### 1. Initialize project environemnt and create an agent

In [None]:
from unityagents import UnityEnvironment
import numpy as np

env = UnityEnvironment(file_name='Tennis.app')

Environments contain **_brains_** which are responsible for deciding the actions of their associated agents. Here we check for the first brain available, and set it as the default brain we will be controlling from Python.

In [None]:
# get the default brain
brain_name = env.brain_names[0]
brain = env.brains[brain_name]

In this environment, two agents control rackets to bounce a ball over a net. Thust he observation space consists of 8 variables corresponding to the position and velocity of the ball and racket. Two continuous actions are available, corresponding to movement toward (or away from) the net, and jumping.

In [None]:
# reset the environment
env_info = env.reset(train_mode=True)[brain_name]

# number of agents
num_agents = len(env_info.agents)
print('Number of agents:', num_agents)

# size of each action
action_size = brain.vector_action_space_size
print('Size of each action:', action_size)

# examine the state space
states = env_info.vector_observations
state_size = states.shape[1]
print('There are {} agents.

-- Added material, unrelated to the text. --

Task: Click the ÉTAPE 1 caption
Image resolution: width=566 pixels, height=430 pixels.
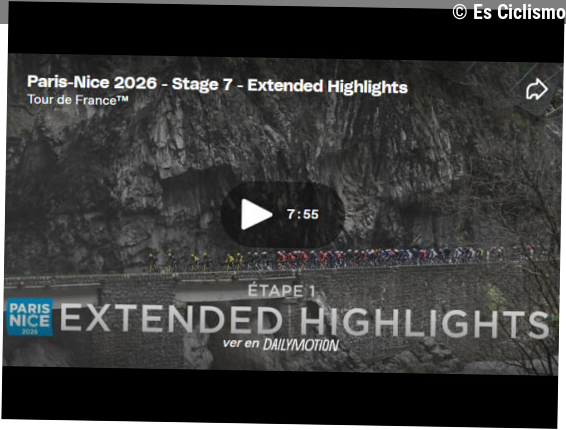Action: [x=281, y=291]
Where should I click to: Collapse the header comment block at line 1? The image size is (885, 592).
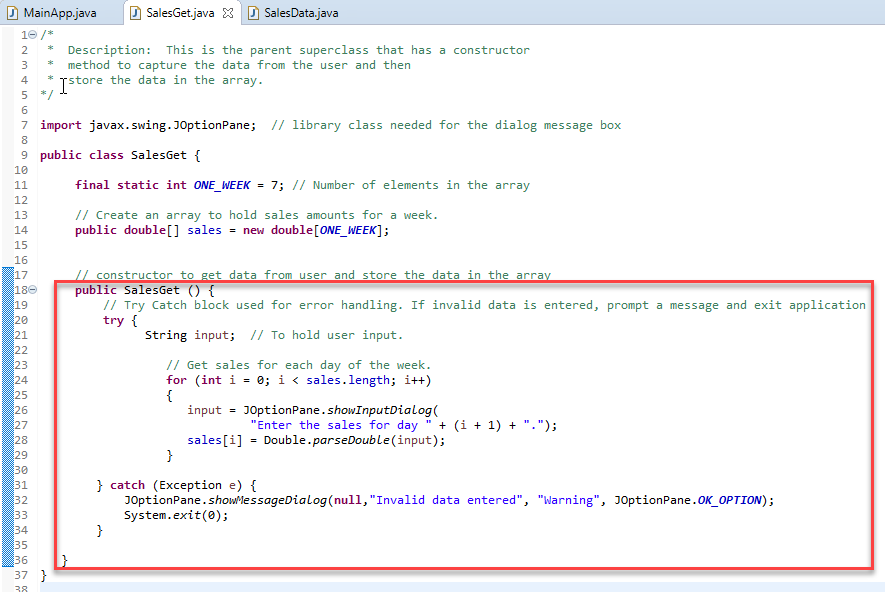tap(31, 33)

Each observes a state with length: {}'.format(states.shape[0], state_size))
print('The state for the first agent:', states[0])

In [None]:
import torch
from hyperparameters  import *
from agent import Agent

def seeding(seed=1):
    np.random.seed(seed)
    torch.manual_seed(seed)

seeding(RANDOM_SEED)
agent_0 = Agent(state_size, action_size, random_seed=RANDOM_SEED)
agent_1 = Agent(state_size, action_size, random_seed=RANDOM_SEED)

### 2. Train the agent and store trained model weights into checkpoint.pth file.

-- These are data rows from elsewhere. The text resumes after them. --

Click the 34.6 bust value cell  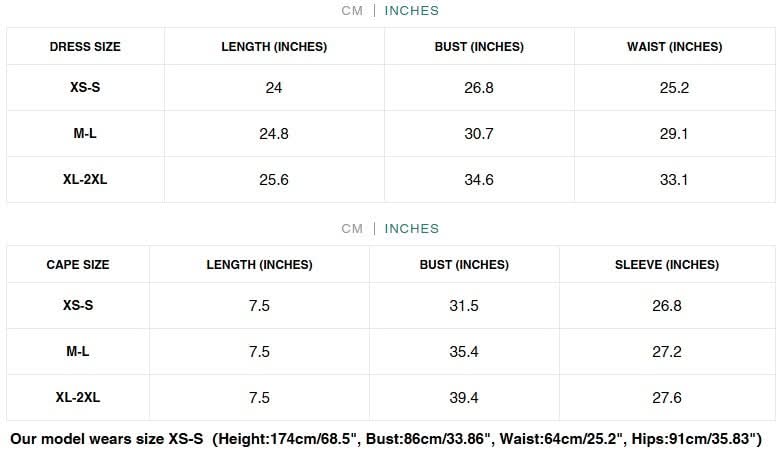click(479, 179)
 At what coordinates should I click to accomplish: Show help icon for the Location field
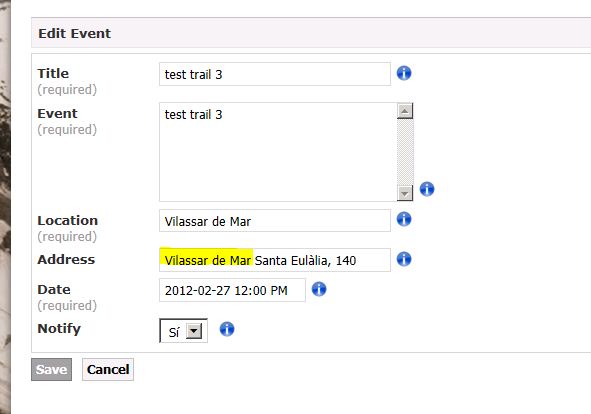pos(404,219)
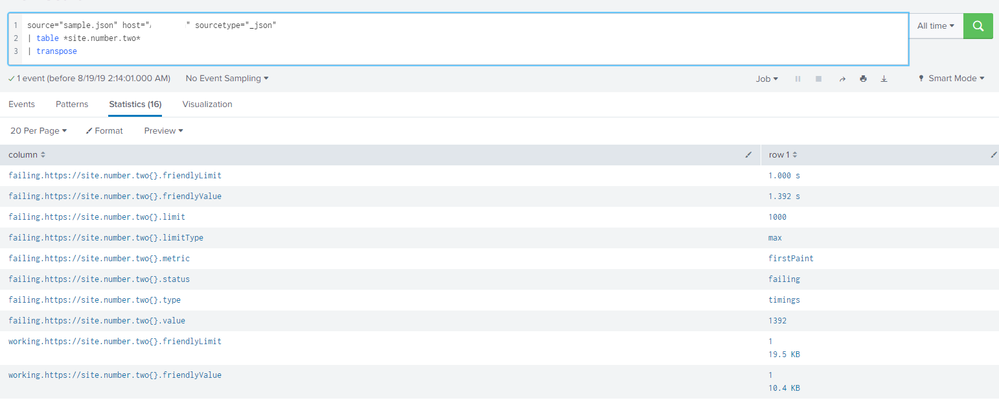Edit format of the column header pencil
The width and height of the screenshot is (999, 402).
(x=748, y=155)
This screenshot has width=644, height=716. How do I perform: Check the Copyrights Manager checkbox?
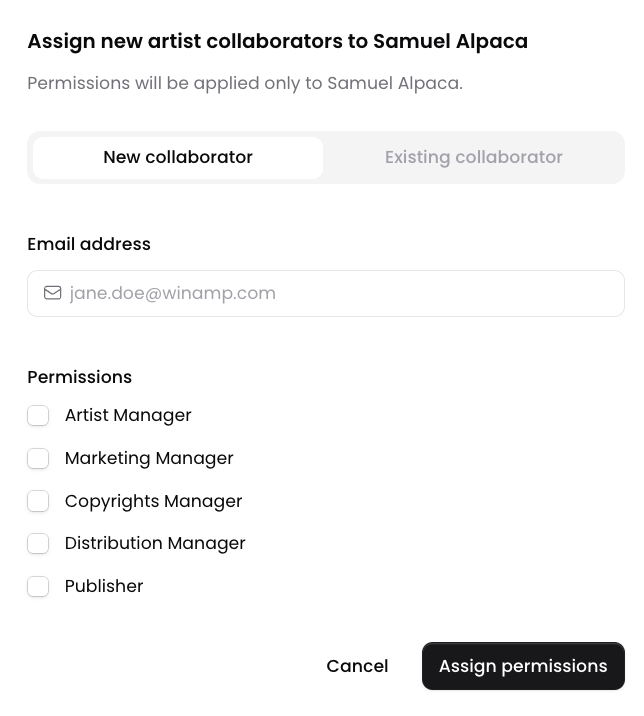coord(38,501)
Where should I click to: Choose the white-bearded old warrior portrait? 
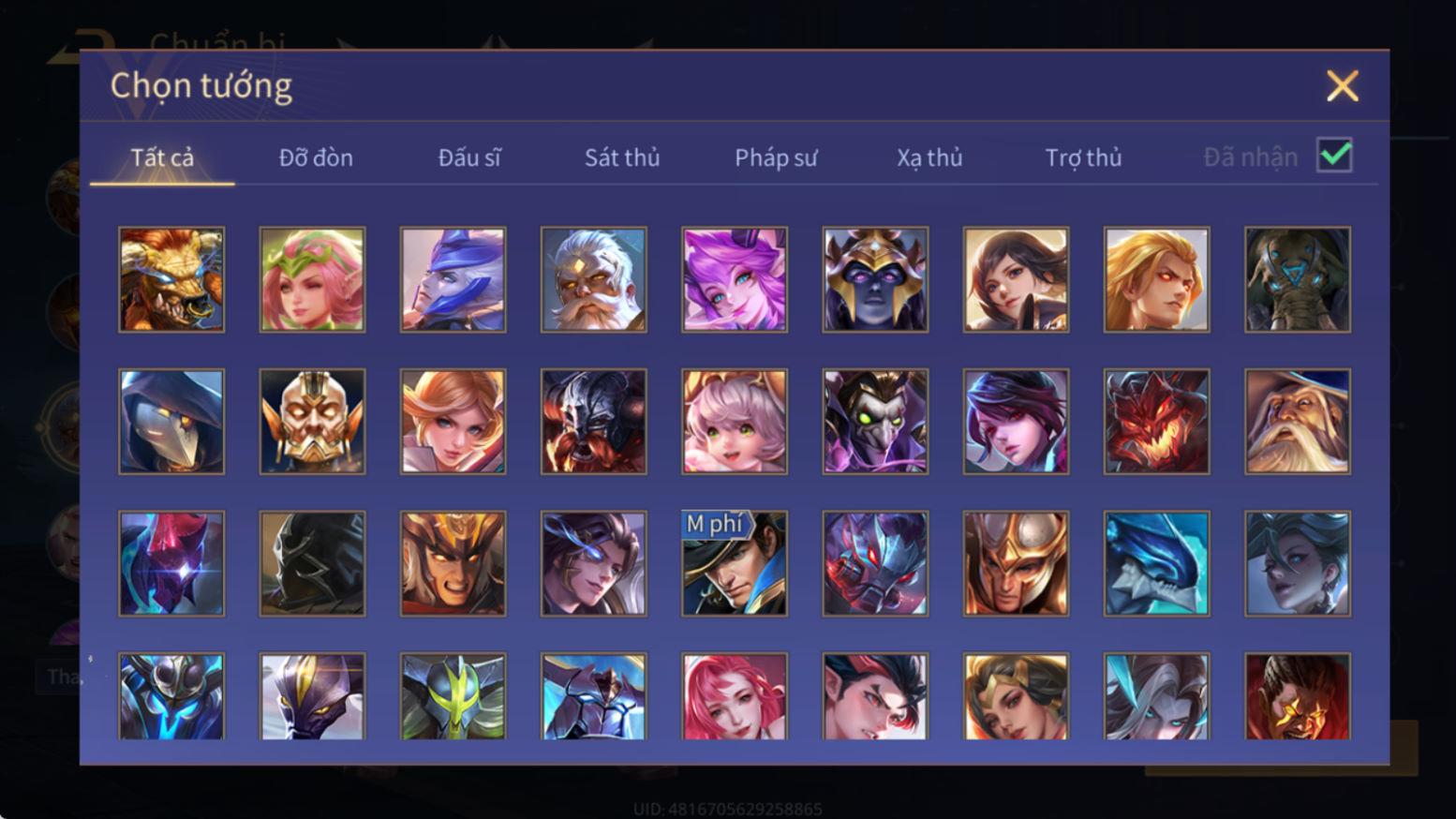(x=593, y=279)
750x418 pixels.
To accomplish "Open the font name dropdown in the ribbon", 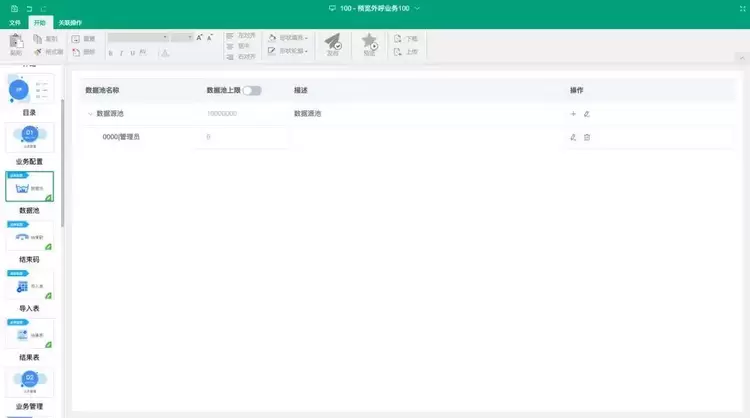I will pos(138,37).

FYI: Instead of training the agent from sracth to run in project environment, it is possible to load the stored model weights of already trained agent from please skip steps 2 and 3 and jump directly to step 4.

In [None]:
from collections import deque

def maddpg(n_episodes=2000, max_t=1000, print_every=10):
    scores_deque = deque(maxlen=100)
    scores = []
    avg_scores = []
    for episode_id in range(1, n_episodes+1):
        env_info = env.reset(train_mode=True)[brain_name]
        states = env_info.vector_observations
        agent_0.reset()
        agent_1.reset()
        agent_scores = np.zeros(num_agents) # storage for this episode scores for both agaents

        for t in range(max_t):
            action_0 = agent_1.act(states[0], add_noise=True)
            action_1 = agent_1.act(states[1], add_noise=True)
            env_info = env.step([action_0, action_1])[brain_name] # send  actions of both agents to the environment
            next_states = env_info.vector_observations            # get next state (for each agent)
            rewards = env_info.rewards                            # get reward (for each agent)
            dones = env_info.local_done                           # see if episode finished

            agent_0.step(states[0], action_0, rewards[0], next_states[0], dones[0])
            agent_1.step(states[1], action_1, rewards[1], next_states[1], dones[1])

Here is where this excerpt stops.